Finnish Voice Recognition Startup Speechly Closes €2M Funding Round
Helsinki-based voice technology startup Speechly closed a €2 million seed funding round. The round, led by German venture capital firm Cherry Ventures, will go toward completing and releasing Speechly’s APIs for businesses who want to create voice experiences without turning to the most well-known names in voice assistant development.
Finnish Voice AI
Speechly began in 2016 as Speechgrinder, before getting renamed last year. The startup’s platform is built around the idea that current voice assistants can’t understand complex language. Speechly’s software uses speech recognition and natural language understanding to bridge the gap between a verbal request from a human and the tasks that an app or website can perform. Speechly describes their solution as able to support more kinds of experiences than the other voice assistant platforms currently on the market.

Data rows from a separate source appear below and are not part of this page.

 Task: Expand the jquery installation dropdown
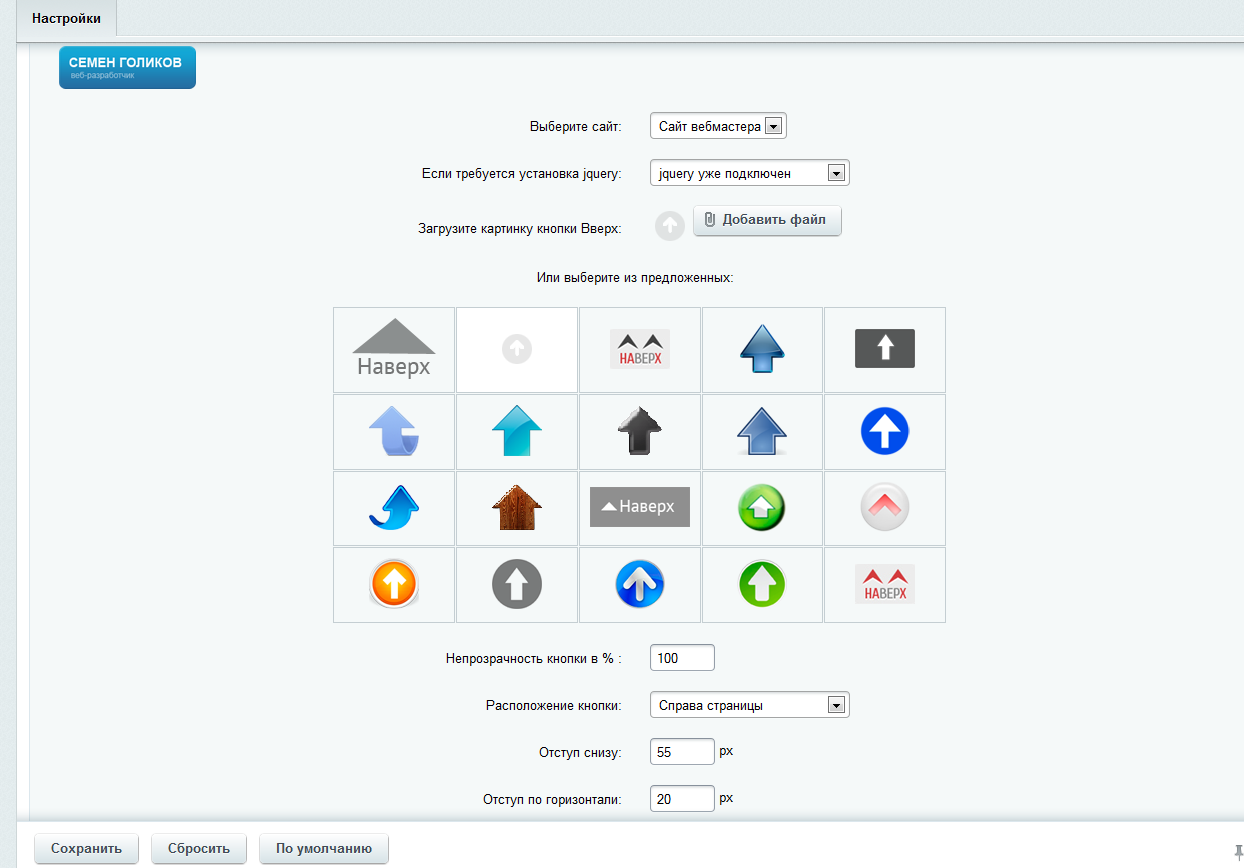[x=749, y=174]
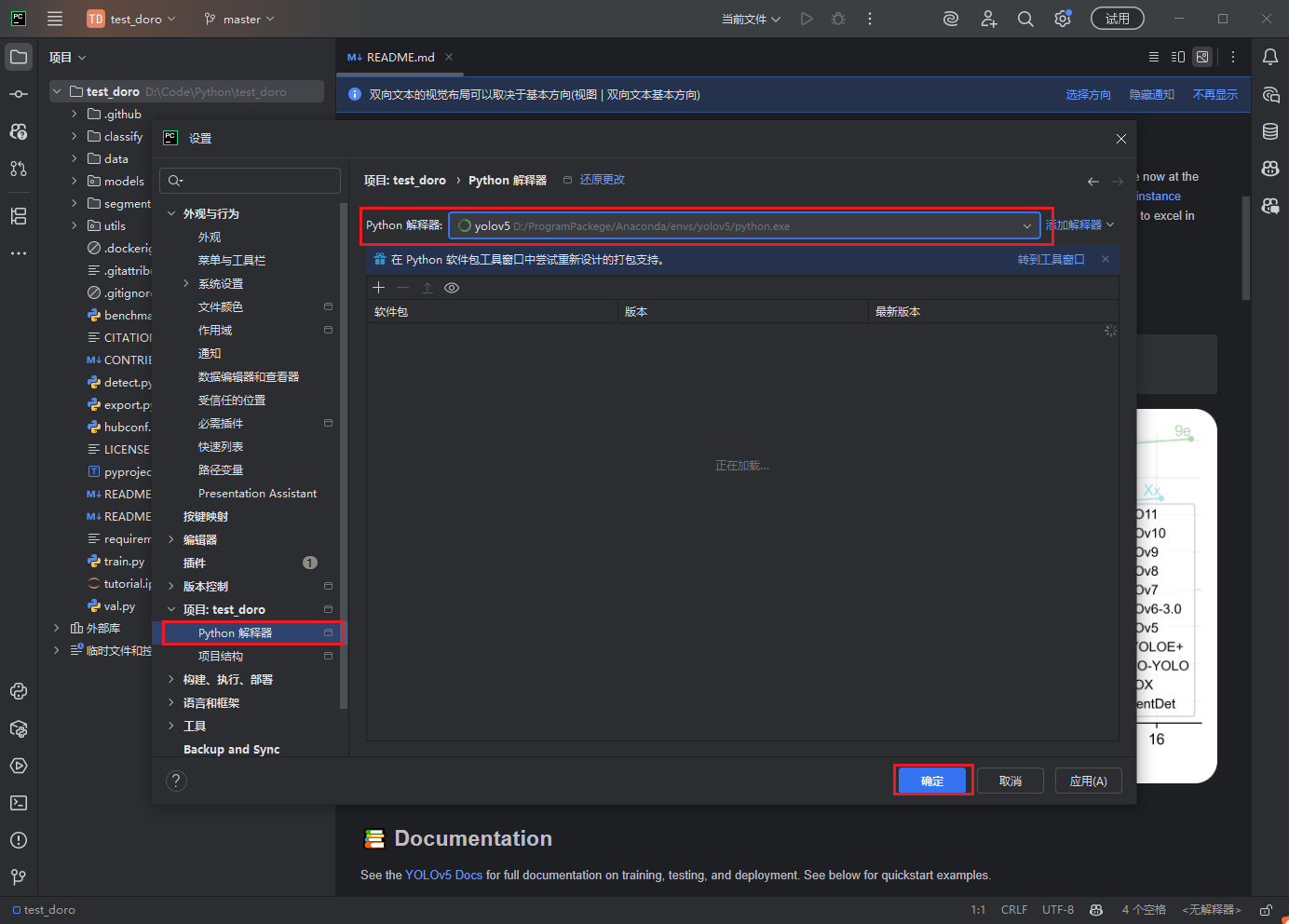Click the Search Everywhere magnifier icon
This screenshot has height=924, width=1289.
(1025, 19)
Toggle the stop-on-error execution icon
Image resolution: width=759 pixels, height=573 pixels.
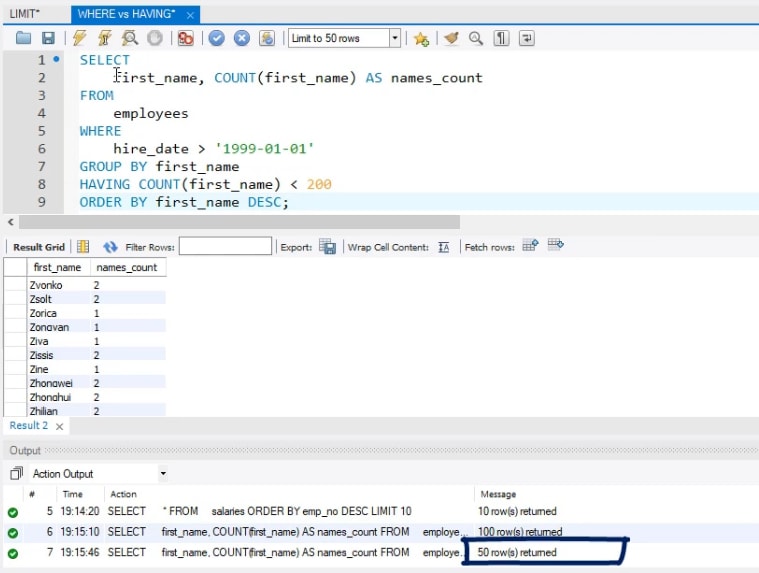(x=185, y=38)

“Speechly offers developers the ability to easily build delightful voice user experiences that integrate well with their products and brands. We believe our technology will bring voice the same kind of renaissance as the iPhone brought for touch in 2007,” Speechly CTO Hannes Heikinheimo said in a statement. “We have designed our own proprietary speech recognition technology from the ground up to support a significantly wider range of voice-related user experiences compared to existing products out there.”
Experience and Data Control
Building on the bigger platforms usually requires a limited variety of formats and sharing data with the company behind the voice assistant. To lure potential clients away from the giants of the industry like Amazon and Apple, Speechly says it gives the businesses using its software to control much more control over the data and user experience.
“It is hard, but not impossible to compete against the likes of Google, Amazon, and Apple,” Speechly CEO Otto Söderlund said in a statement. “But our approach to voice UIs is different. We don’t need to monetize our customers’ data or tie developers into our ecosystem.”
Instead, Söderlund and his team see the smaller companies in the space as the real rivals. The ones that have created their own technology as Speechly did, with more control over the data for the client. The demand by businesses for voice interaction technology has spurred the growth of several companies that want to fulfill those needs. The approaches differ, however. For instance, speak2web created an e-commerce focused plug-in for websites and apps to enable shoppers to search and purchase items online by voice. Then there’s Denver-based Valyant, which focuses on offering voice AI technology to restaurants with drive-thrus. There are a lot of potential verticals for companies with a voice AI platform to offer and if Speechly’s platform can provide a viable alternative to Alexa or Siri, plenty of them will be interested in trying it out.